[Texte]
======
Quand on pense à un labo, on a une image d’Épinal : des rangées de béchers et des machines qui ronronnent entourés de chercheurs en blouse blanche se déplaçant en milieu stérile, procédant à mille vérifications de leur travail. NEST (Next Evolution in Sustainable Building Technologies), situé sur le campus du Laboratoire fédéral d’essai des matériaux et de recherche à Zurich est loin de cette image : d’apparence, c’est une résidence futuriste, mais en fait il s’agit une plateforme de recherche et d’essai des pratiques du BTP et des matériaux.
« NEST est un labo qui a la tête à l’envers, explique Fabio Gramazio, architecte zurichois. Les expériences ont lieu à l’extérieur et la façade, qui donne son identité à la structure, est située à l’intérieur. »
Ce centre modulaire d’innovation et de recherche est intégré au campus du Laboratoire fédéral d’essai des matériaux et de recherche à Zurich. Dans ce NEST, de nouvelles unités de recherche, soit bureau, soit résidence, sont installés et remplacés en permanence. Ainsi le bâtiment, ou du moins sa façade, est-il en constant changement. Pendant ce temps, les fondations du bâtiment, dotées d’une cour intérieure, d’espaces partagés et d’un système prototype d’eau et d’électricité avancé, restent inchangées.
Mais un rapide coup d’œil aux sonnettes des appartements révèle la vraie nature du NEST. Il y a une vraie liste de noms, ceux des chercheurs qui habitent dans le bâtiment. « Ce qui rend la recherche si exceptionnelle ici, ce sont les conditions réelles, sans mesure d’isolement, insiste Reto Largo, directeur exécutif du NEST. »
Reto Largo est informaticien, et son père était entrepreneur dans le bâtiment, il est donc parfaitement à l’aise avec le BTP et le numérique, et très impliqué dans la coordination de la recherche liée à la réalité du secteur. NEST compte 160 partenaires, dont Autodesk Foundation et Autodesk Research. « Le risque financier pour les entreprises partenaires est inférieur au risque encouru lors de vrais essais dans l’économie réelle, explique-t-il. »
Russell Loveridge, directeur général des Pôles de recherche nationaux (PNR) Digital Fabrication, est également partisan de cette approche collaborative. « Si on veut relever les défis du futur numérique, on doit en finir avec les silos dans le BTP. La conception doit devenir interdisciplinaire et collaborative, une bonne fois pour toutes. »
======
Entrées de position des éléments:
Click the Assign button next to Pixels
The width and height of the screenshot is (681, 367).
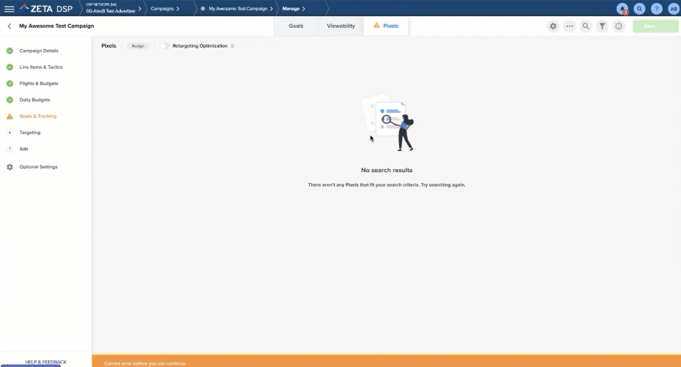138,46
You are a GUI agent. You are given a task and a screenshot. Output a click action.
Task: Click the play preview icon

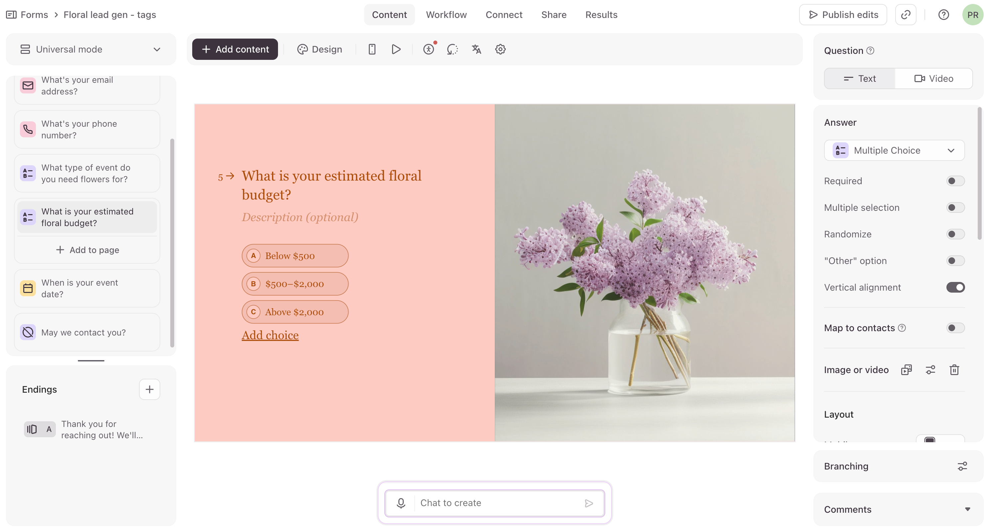tap(396, 49)
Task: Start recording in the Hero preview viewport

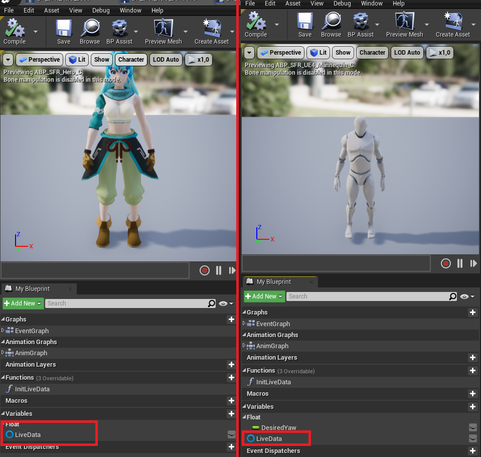Action: pyautogui.click(x=204, y=270)
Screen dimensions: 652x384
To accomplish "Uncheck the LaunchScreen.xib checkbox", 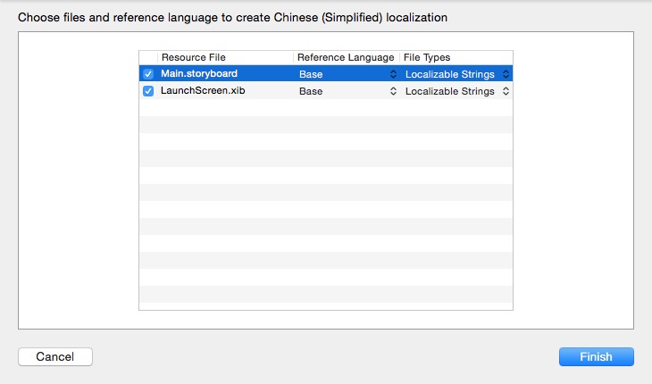I will pyautogui.click(x=148, y=91).
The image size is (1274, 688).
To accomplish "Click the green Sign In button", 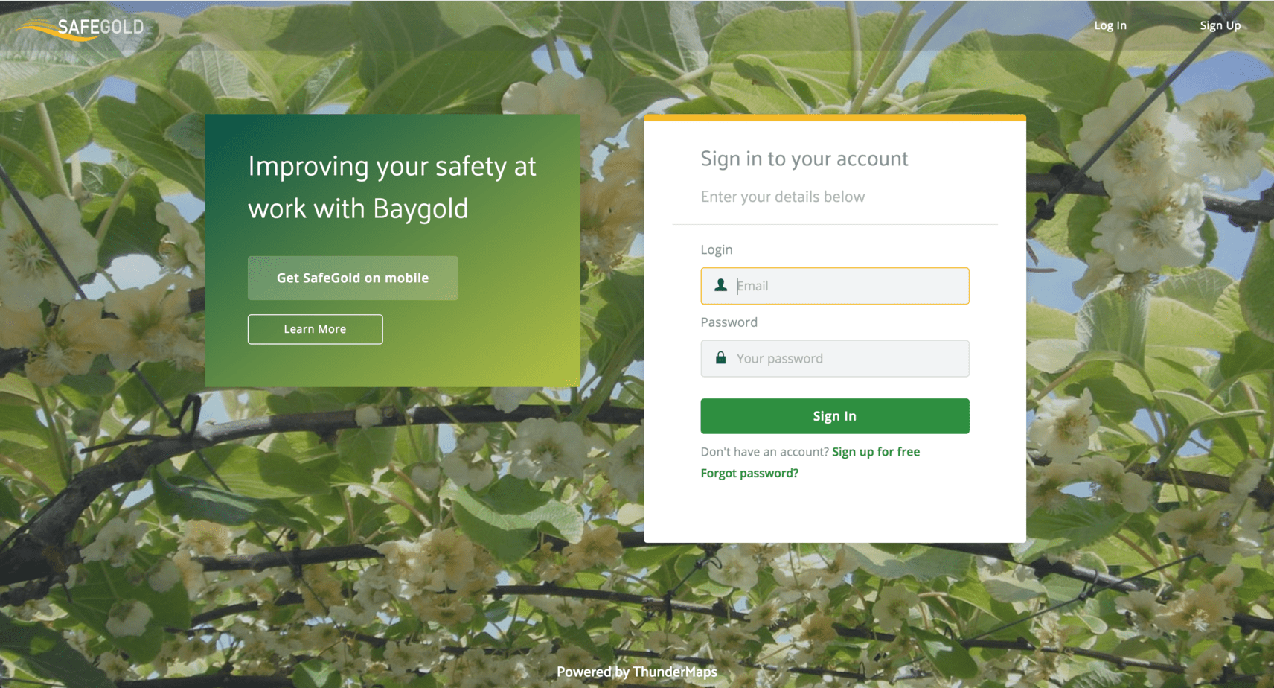I will coord(835,416).
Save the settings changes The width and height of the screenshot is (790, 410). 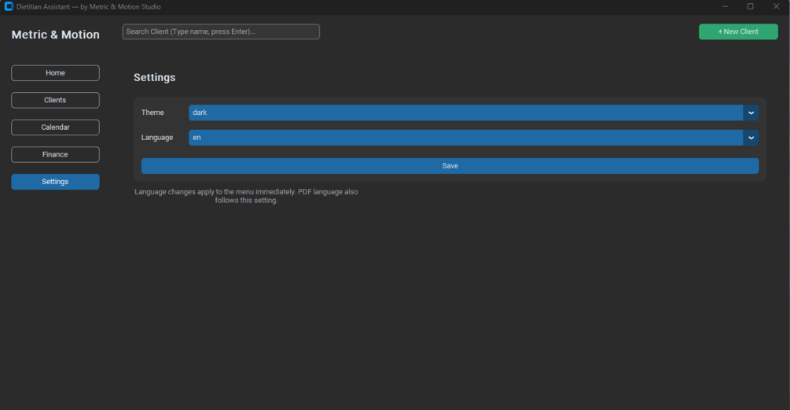click(x=450, y=166)
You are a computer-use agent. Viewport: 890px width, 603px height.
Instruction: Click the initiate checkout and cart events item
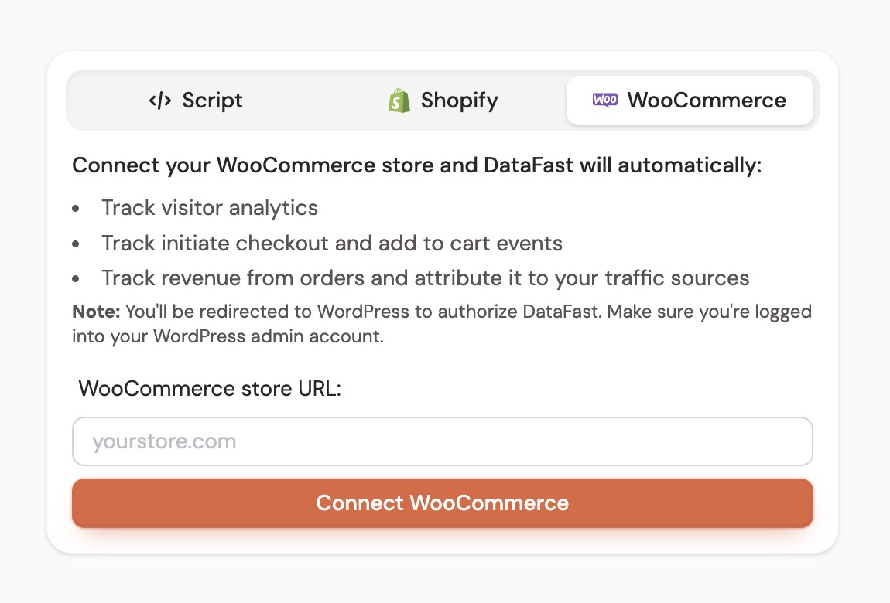332,244
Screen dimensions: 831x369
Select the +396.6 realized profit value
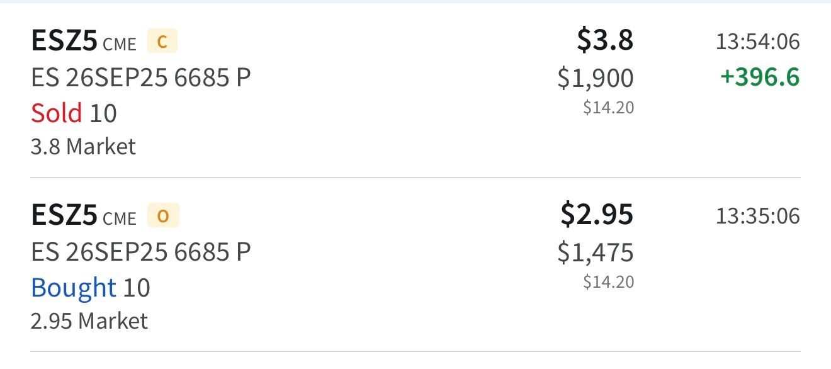coord(760,78)
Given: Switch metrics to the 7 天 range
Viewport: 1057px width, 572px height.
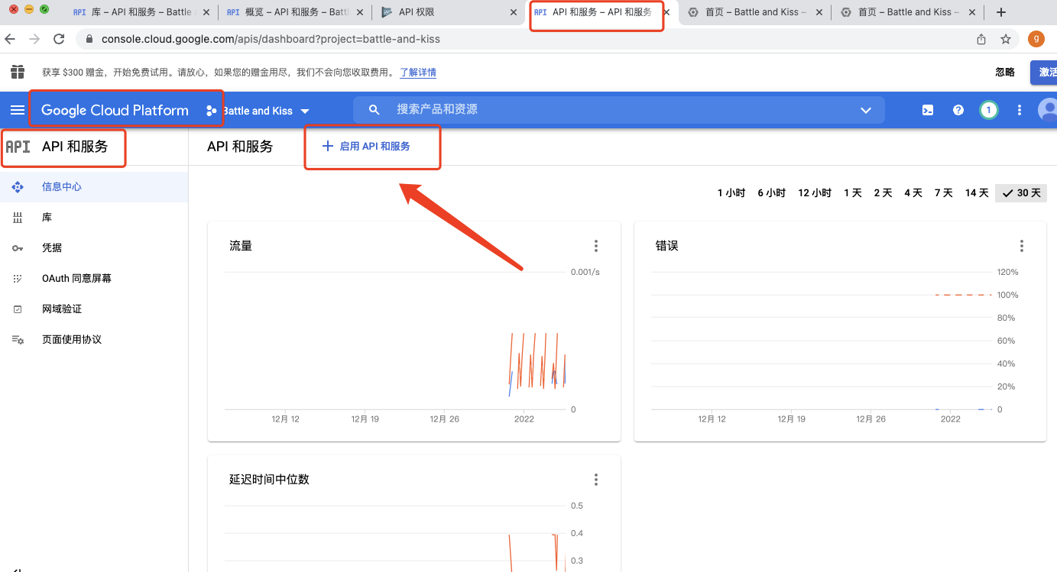Looking at the screenshot, I should [x=943, y=192].
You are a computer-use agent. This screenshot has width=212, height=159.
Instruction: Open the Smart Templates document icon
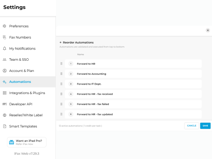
======
[Exercices]
(A) Recopiez le passage du texte sur le NEST qui commence par "Ce centre modulaire" et va jusqu'à "avancé, restent inchangées.".
(B) Poursuivez le texte sur le NEST après sa dernière phrase.

[Corrigés des exercices]
(A)
Ce centre modulaire d’innovation et de recherche est intégré au campus du Laboratoire fédéral d’essai des matériaux et de recherche à Zurich. Dans ce NEST, de nouvelles unités de recherche, soit bureau, soit résidence, sont installés et remplacés en permanence. Ainsi le bâtiment, ou du moins sa façade, est-il en constant changement. Pendant ce temps, les fondations du bâtiment, dotées d’une cour intérieure, d’espaces partagés et d’un système prototype d’eau et d’électricité avancé, restent inchangées.

(B)
C’est ce que le PNR Fabrication numérique, l’une des plus grandes initiatives pour l’innovation dans le bâtiment, espère voir sortir du NEST. La DFAB (abréviation de « digital fabrication ») HOUSE, unité résidentielle réunit plus de 30 partenaires et chercheurs impliqués dans huit départements à l’Institut fédéral suisse de technologie (ETH) à Zurich, dont des architectes, des spécialistes en robotique, des scientifiques des matériaux, des ingénieurs structure et des experts en développement durable.
La DFAB HOUSE, qui a ouvert ses portes début 2019, est le futur de l’habitat résidentiel. La planification ainsi que presque toute la construction ont fait appel au numérique. Les robots ont fabriqué les éléments en bois non standards, ensuite montés sur le chantier. Une imprimante 3D a produit le coffrage d’une élégante dalle de béton, qui servira de plafond du premier étage, et un robot mobile sur chantier a produit le treillis d’armature d’un mur en béton sans coffrage à double courbure.
Maintenant qu’elle est terminée, la DFAB HOUSE sert d’appartement aux chercheurs en visite et de laboratoire d’essai pour solutions d’habitat intelligent et technologies de l’Internet des Objets (IdO). Dans l’unité, tout est connecté en réseau, de l’éclairage à l’électroménager. Pour faire des économies d’énergie, la chaleur des eaux usées est récupérée directement des bacs de douches vers les échangeurs des radiateurs. Lorsqu’elle n’est pas utilisée, l’eau chaude retourne dans son ballon au lieu de refroidir dans les tuyaux. Ce processus élimine le besoin de garder l’eau à haute température, économise de l’énergie et empêche la croissance des bactéries.
La DFAB HOUSE est une des six unités installées dans le NEST. Il existe aussi l’unité de minage et recyclage urbain, conçue sous la direction de l’architecte Werner Sobek. Rien n’est collé ni enduit dans cette unité, ainsi les matériaux peuvent-ils être recyclés ou compostés dans le cycle des matériaux de cette construction. En suivant ce principe, l’équipe espère trouver de nouveaux moyens de préserver les précieuses et rares matières premières, tout en cherchant de nouvelles technologies d’assemblage.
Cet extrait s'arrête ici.